Aufgrund außergewöhnlicher Einnahmeverbesserungen (der Kreis senkt die Kreis-umlage um 100 000 Euro; 750 000 Euro erhält die Stadt aufgrund neuer Schätzungen der Einkommen- und Umsatzsteuer, die Stadtwerke erwarten ein Plus an Abgaben) und durch Einsparpotenziale sei dies möglich, so Möllers.

An den CDU-Haushaltsberatungen, die diesmal in Lengerich stattfanden, nahm eine große Anzahl von Fraktions- und Parteimitgliedern teil. Zwei Tage diskutierten sie über die Finanzen der Kommunen. Am Ende gab es dabei weitere Beschlüsse, die die CDU in den Rat einbringen wird:

► Den Haushalt auszugleichen und die Schulden zu reduzieren, sei erklärtes Ziel. Möllers: „Bisher ging es darum, eine Schuldenbremse zu ziehen. Das ist in den letzten Jahren geglückt. Jetzt geht es darum, den Schuldenabbau fortzusetzen. Nie war dazu eine bessere Gelegenheit, weil die Steuereinnahmen der Stadt ungewöhnlich stark gestiegen sind.“ Gronau gehöre zu den wenigen Städten des Landes, die wegen ihrer „hohen“ Steuereinnahmen keine Schlüsselzuweisungen des Landes mehr erhalten. ► Um aber weitere Schulden abzubauen, sei Sparen auch künftig das Gebot der Stunde. So sollen die Personalkosten nach dem Willen der CDU innerhalb von drei Jahren um fünf Prozent (1,1 Millionen Euro) sinken. Die Verwaltung soll beauftragt werden, ein entsprechendes Konzept vorzulegen.
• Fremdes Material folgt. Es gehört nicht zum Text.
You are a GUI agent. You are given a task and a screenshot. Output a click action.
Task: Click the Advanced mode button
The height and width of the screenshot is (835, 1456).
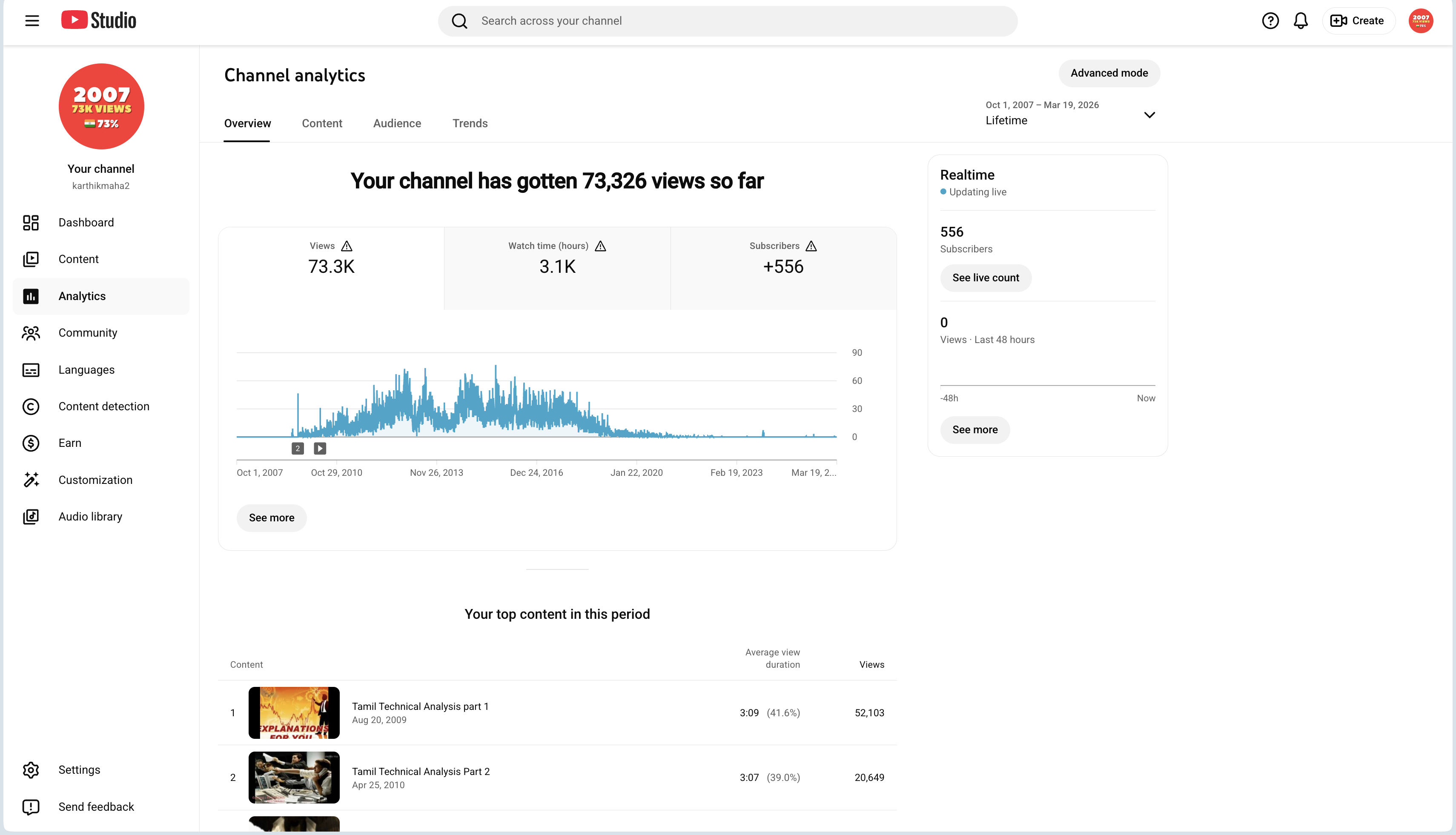click(x=1109, y=73)

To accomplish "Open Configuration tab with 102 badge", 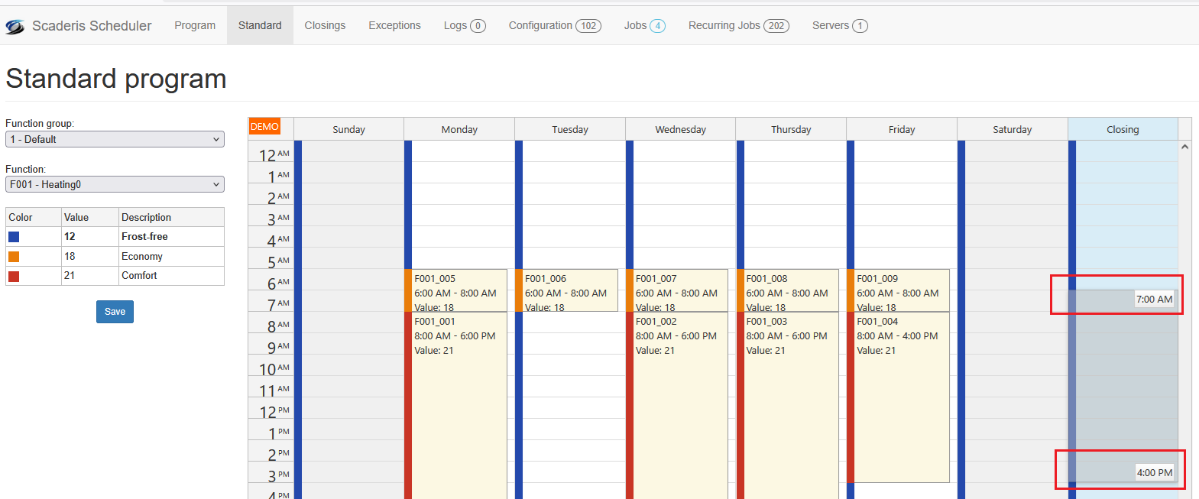I will [x=554, y=26].

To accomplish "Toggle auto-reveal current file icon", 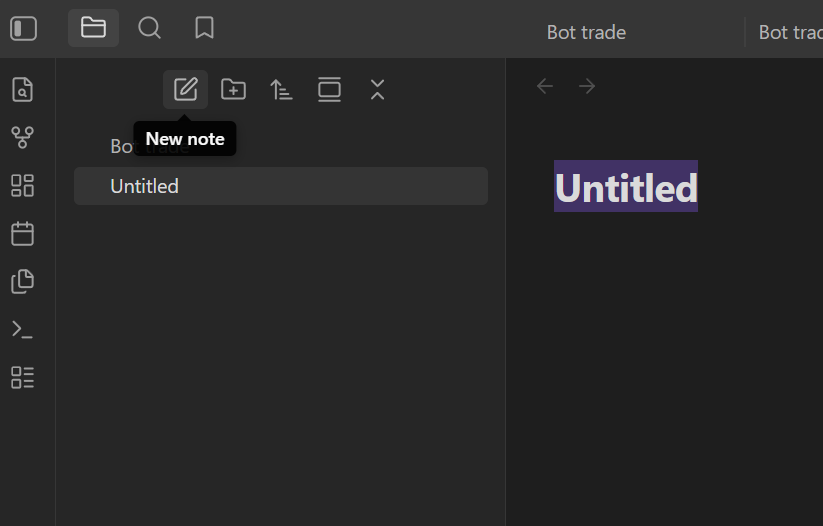I will [330, 89].

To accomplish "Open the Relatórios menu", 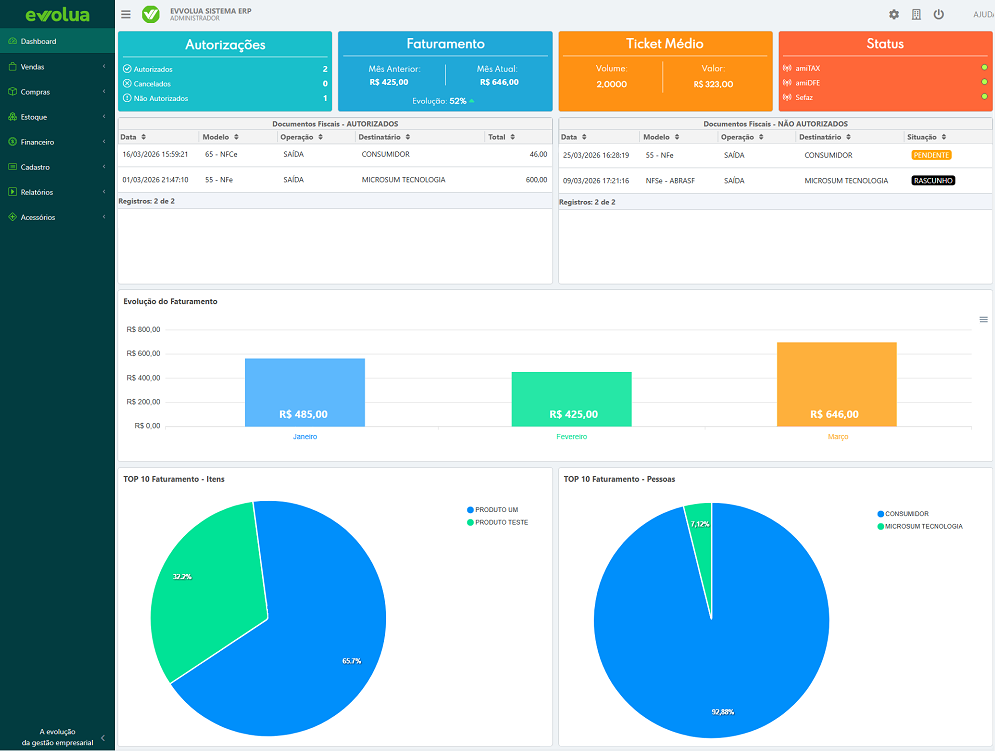I will [57, 192].
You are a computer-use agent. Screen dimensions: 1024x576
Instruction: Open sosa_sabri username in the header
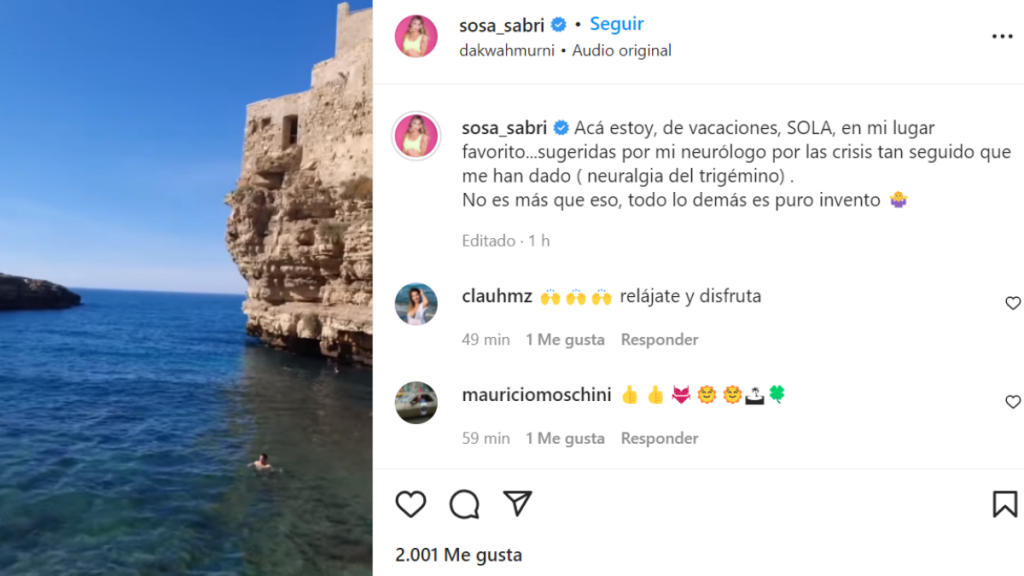click(502, 25)
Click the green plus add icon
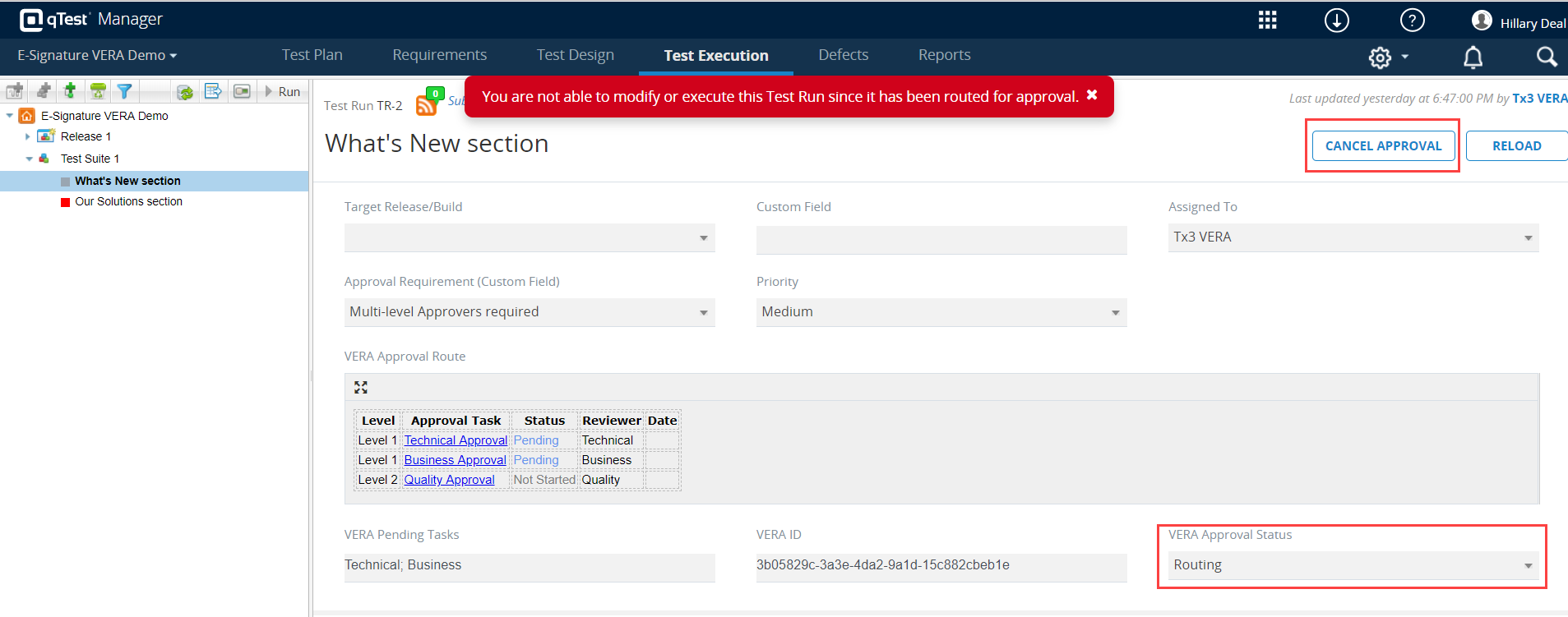1568x617 pixels. pos(70,91)
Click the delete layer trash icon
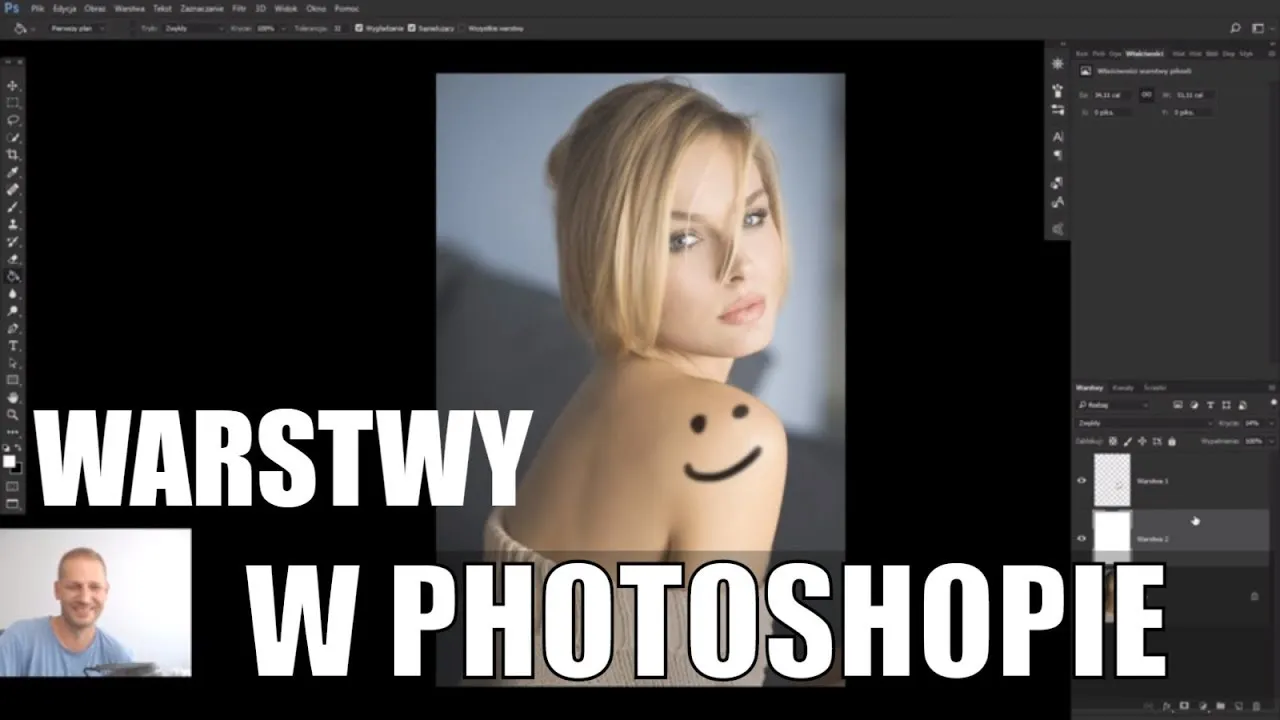 pos(1256,706)
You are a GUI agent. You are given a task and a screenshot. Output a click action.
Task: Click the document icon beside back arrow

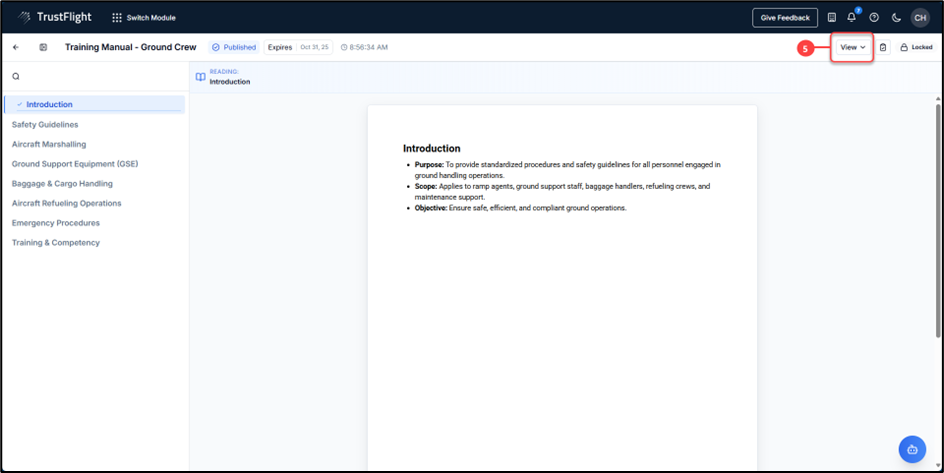click(43, 47)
► Im Konsolidierungsausschuss will die CDU weiterhin konstruktiv mitarbeiten. Sie legt Wert darauf, alle Vorschläge zur Einsparung zu werten. Möllers: „Da Gronau kein Einnahme- sondern ein Ausgabeproblem hat, müssen auch unliebsame Entscheidungen getroffen werden.“ So sollten etwa städtische Gebäude, die nicht zwingend gebraucht werden, veräußert werden. Für den Schuldenabbau kann die CDU sich vorstellen, das IZG, die Schillerschule und die Andersen-Schule zu verkaufen.